Research & Benchmarks
SWE-bench Evolution
SWE-bench Verified is the primary benchmark for autonomous coding agents solving real GitHub issues. Score progression:
| Date | Model / Agent | Score | Note |
|---|---|---|---|
| Early 2024 | Best available | ~33% | Baseline year |
| Mid-2025 | Multiple | ~55-60% | Rapid improvement |
| Oct 2025 | Claude 3.5 Sonnet (new) | 63% | With open-source agent harness |
| Jan 2026 | Various | ~70% | Chinese models in top 10 |
| Feb 2026 | Claude 4.5 Opus | 76.8% | Current best |
Key Research Findings
AlphaEvolve (Google DeepMind, May 2025)
Evolutionary coding agent pairing Gemini Flash (idea generation) with Gemini Pro (evaluation). Automated evaluation pipelines grade outputs. Key results: new 48-multiplication algorithm for 4x4 complex matrices (first improvement over Strassen 1969); 0.7% of Google's global compute recovered; 23% speedup in FlashAttention kernels; 1% reduction in Gemini training time. Demonstrates AI improving the infrastructure that powers AI.
Live-SWE-agent (UIUC, Nov 2025)
First coding agent that self-evolves during runtime. Creates custom tools on-the-fly while solving problems — the agent recognises missing capabilities and builds them mid-task. 45.8% on SWE-bench Pro. Points toward L12 capability.

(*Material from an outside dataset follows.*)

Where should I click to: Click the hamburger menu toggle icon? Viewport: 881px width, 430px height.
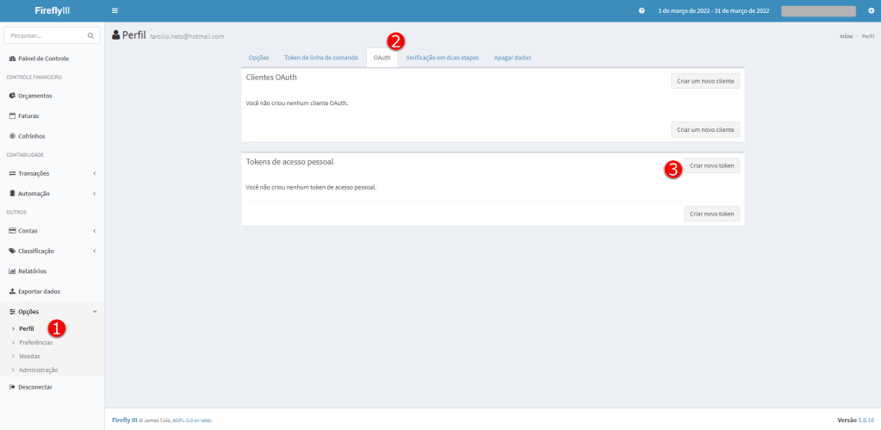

Self-healing code vulnerability study
Research on iterative AI refinement loops found a 37.6% increase in critical security vulnerabilities after 5 iterations. Each "fix" pass introduces new vulnerabilities while addressing old ones, creating a vulnerability treadmill.

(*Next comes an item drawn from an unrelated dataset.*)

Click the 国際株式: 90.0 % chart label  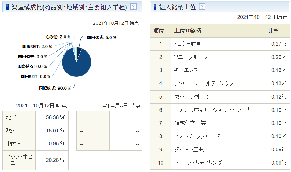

Snyk 2026 AI Security Report
48% of AI-generated code contains security vulnerabilities. The rate is higher for infrastructure code (Terraform, Kubernetes manifests) than application code.
Anthropic skill formation RCT
52 engineers learning a new codebase. Those using AI completed tasks faster but scored 17% lower on knowledge quizzes about the codebase they worked on. First controlled evidence that AI tools may create a dependency that inhibits deep learning.
Stanford employment data
Software developer employment aged 22-25 fell nearly 20% between 2022 and 2025. Correlation, not causation — but the timing aligns with L4-L6 adoption.
SWE-bench Multilingual
Extends the benchmark beyond Python. Claude's score drops from 63% to 43% on non-Python tasks, revealing that language-specific training creates brittle generalisation.

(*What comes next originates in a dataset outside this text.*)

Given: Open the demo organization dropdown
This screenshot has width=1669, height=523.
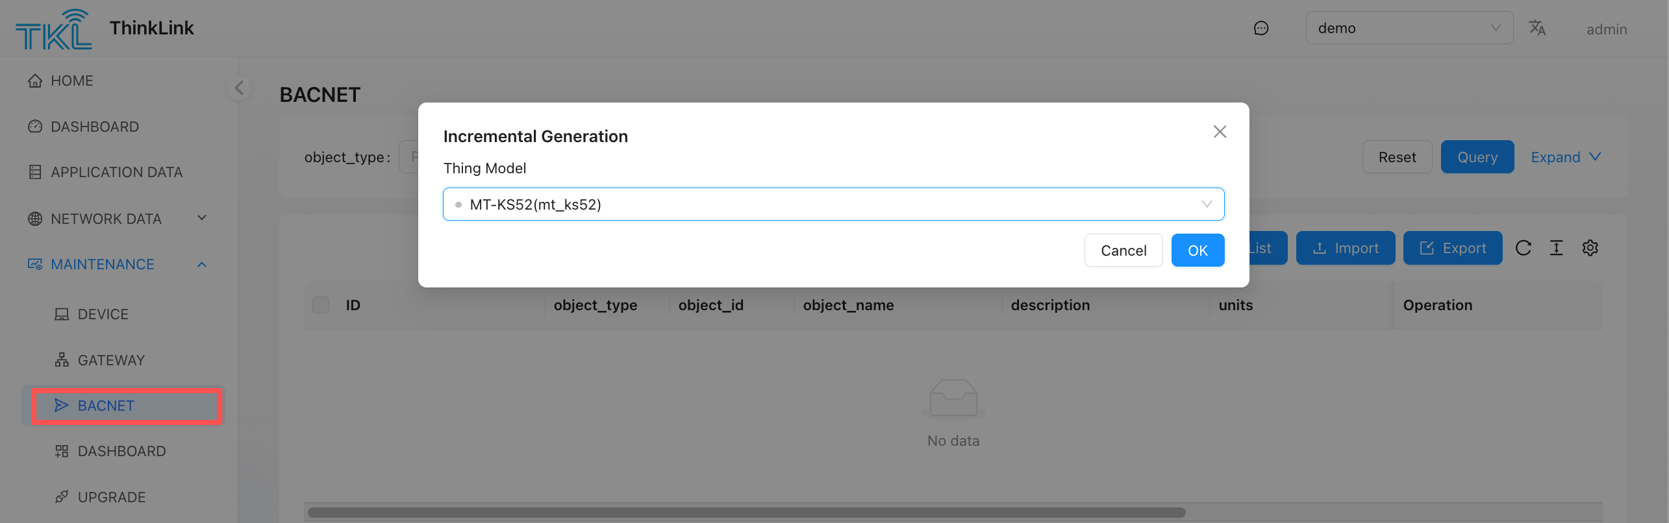Looking at the screenshot, I should [1409, 28].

SWE-smith (Princeton, NeurIPS 2025 Spotlight)
50,000+ task instances from 128 repositories — 10x larger than original SWE-bench. Open-source models trained on SWE-smith achieve 40.2% on SWE-bench Verified, approaching closed-model performance.
MIT CSAIL study (ICML 2025)
Mapped systematic roadblocks to autonomous software engineering. Found that while AI agents excel at well-scoped, test-driven tasks, they struggle with ambiguous requirements, cross-system dependencies, and tasks requiring domain knowledge not present in the codebase.